** WORK INSTRUCTION **
Copy out the entries below in full and exactly.
※ ※ ※
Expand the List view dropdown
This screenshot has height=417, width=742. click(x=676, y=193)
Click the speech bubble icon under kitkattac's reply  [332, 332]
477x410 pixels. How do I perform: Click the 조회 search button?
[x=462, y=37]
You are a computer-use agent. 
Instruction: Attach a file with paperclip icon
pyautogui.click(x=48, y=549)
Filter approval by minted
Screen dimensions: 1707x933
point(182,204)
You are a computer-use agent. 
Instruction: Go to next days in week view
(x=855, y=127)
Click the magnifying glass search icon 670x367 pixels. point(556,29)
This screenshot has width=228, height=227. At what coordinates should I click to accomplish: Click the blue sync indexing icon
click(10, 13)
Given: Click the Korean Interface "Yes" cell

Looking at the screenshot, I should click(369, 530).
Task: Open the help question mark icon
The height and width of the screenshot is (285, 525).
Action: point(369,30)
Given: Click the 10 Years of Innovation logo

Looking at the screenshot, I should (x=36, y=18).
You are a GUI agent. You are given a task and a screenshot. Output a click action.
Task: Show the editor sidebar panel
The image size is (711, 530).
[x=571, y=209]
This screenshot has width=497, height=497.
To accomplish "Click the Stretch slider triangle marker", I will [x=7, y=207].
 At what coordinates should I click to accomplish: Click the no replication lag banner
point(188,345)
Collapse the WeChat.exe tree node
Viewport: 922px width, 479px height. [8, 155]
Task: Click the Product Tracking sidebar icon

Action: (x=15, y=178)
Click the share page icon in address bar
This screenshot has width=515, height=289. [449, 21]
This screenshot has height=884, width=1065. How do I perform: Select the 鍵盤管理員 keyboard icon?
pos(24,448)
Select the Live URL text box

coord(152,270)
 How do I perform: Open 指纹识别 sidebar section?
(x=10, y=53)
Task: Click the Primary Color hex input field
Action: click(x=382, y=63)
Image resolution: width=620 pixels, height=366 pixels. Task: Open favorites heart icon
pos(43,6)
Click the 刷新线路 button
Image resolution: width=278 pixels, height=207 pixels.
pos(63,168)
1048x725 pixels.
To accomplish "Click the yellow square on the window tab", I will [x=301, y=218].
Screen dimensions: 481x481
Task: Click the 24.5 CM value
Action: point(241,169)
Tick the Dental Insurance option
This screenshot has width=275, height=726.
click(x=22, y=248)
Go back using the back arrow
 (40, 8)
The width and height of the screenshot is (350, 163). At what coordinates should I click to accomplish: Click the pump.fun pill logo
※ ※ ※
** YOUR RESPONSE **
Expand the List view dropdown
This screenshot has height=417, width=742. click(x=676, y=193)
Click the speech bubble icon under kitkattac's reply  [332, 332]
477x410 pixels. How do I perform: Click the 조회 search button?
[x=462, y=37]
You are a computer-use agent. 
Instruction: Attach a file with paperclip icon
pyautogui.click(x=48, y=549)
Filter approval by minted
Screen dimensions: 1707x933
point(182,204)
You are a computer-use agent. 
Instruction: Go to next days in week view
(x=855, y=127)
Click the magnifying glass search icon 670x367 pixels. point(556,29)
This screenshot has width=228, height=227. At what coordinates should I click to accomplish: Click the blue sync indexing icon
click(10, 13)
Given: Click the Korean Interface "Yes" cell

Looking at the screenshot, I should click(369, 530).
Task: Open the help question mark icon
The height and width of the screenshot is (285, 525).
Action: point(369,30)
Given: Click the 10 Years of Innovation logo

Looking at the screenshot, I should (x=36, y=18).
You are a GUI agent. You are given a task and a screenshot. Output a click action.
Task: Show the editor sidebar panel
The image size is (711, 530).
[x=571, y=209]
This screenshot has width=497, height=497.
To accomplish "Click the Stretch slider triangle marker", I will [x=7, y=207].
 At what coordinates should I click to accomplish: Click the no replication lag banner
point(188,345)
Collapse the WeChat.exe tree node
Viewport: 922px width, 479px height. [8, 155]
Task: Click the Product Tracking sidebar icon

Action: (x=15, y=178)
Click the share page icon in address bar
This screenshot has width=515, height=289. [449, 21]
This screenshot has height=884, width=1065. How do I perform: Select the 鍵盤管理員 keyboard icon?
pos(24,448)
Select the Live URL text box

coord(152,270)
 How do I perform: Open 指纹识别 sidebar section?
(x=10, y=53)
Task: Click the Primary Color hex input field
Action: click(x=382, y=63)
Image resolution: width=620 pixels, height=366 pixels. Task: Open favorites heart icon
pos(43,6)
Click the 刷新线路 button
Image resolution: width=278 pixels, height=207 pixels.
pos(63,168)
1048x725 pixels.
To accomplish "Click the yellow square on the window tab", I will [x=301, y=218].
Screen dimensions: 481x481
Task: Click the 24.5 CM value
Action: point(241,169)
Tick the Dental Insurance option
This screenshot has width=275, height=726.
click(x=22, y=248)
Go back using the back arrow
 (40, 8)
The width and height of the screenshot is (350, 163). At what coordinates should I click to accomplish: Click the pump.fun pill logo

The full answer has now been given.